== Entries

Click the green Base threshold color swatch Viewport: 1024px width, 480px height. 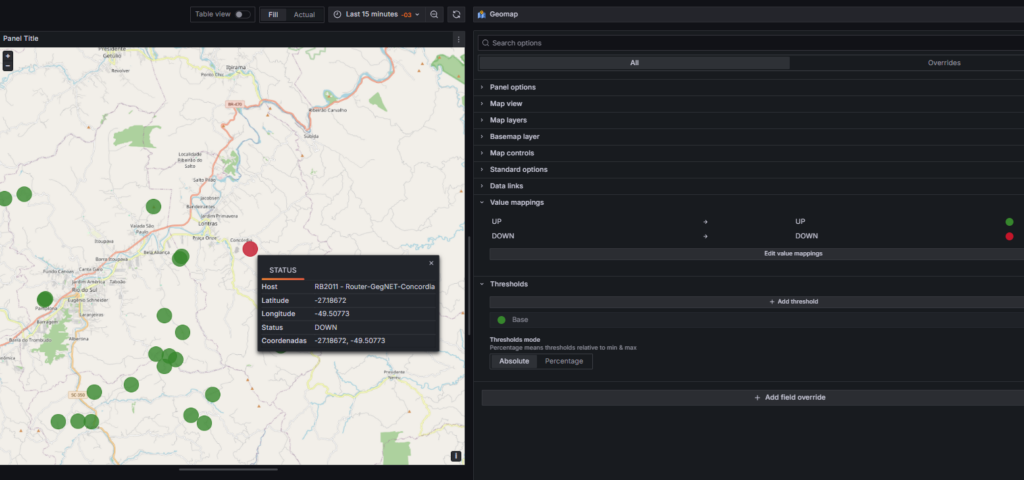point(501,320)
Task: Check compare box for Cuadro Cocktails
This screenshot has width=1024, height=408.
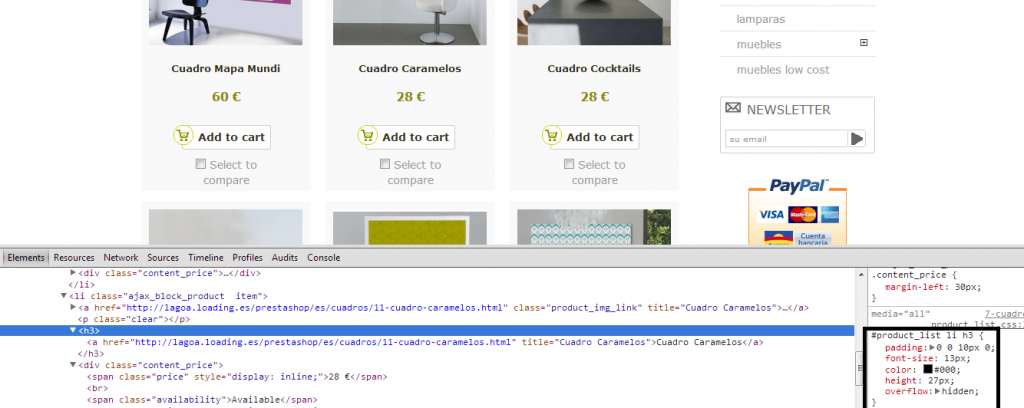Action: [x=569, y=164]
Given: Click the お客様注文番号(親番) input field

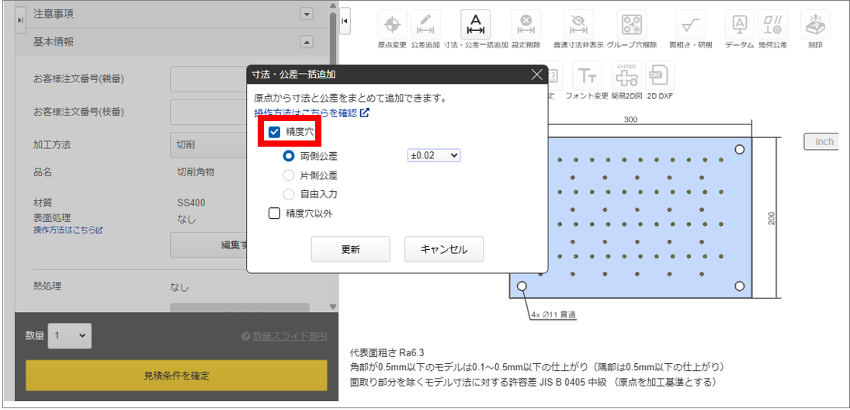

====

▸ **What is asked**:
Reproduce verbatim the stretch of the data from the line containing "Task: Check compare box for Cuadro Cocktails" through the end of the data. Omit the pictures from your reproduction.

▸ **Answer below**:
Task: Check compare box for Cuadro Cocktails
This screenshot has width=1024, height=408.
Action: [x=569, y=164]
Given: Click the お客様注文番号(親番) input field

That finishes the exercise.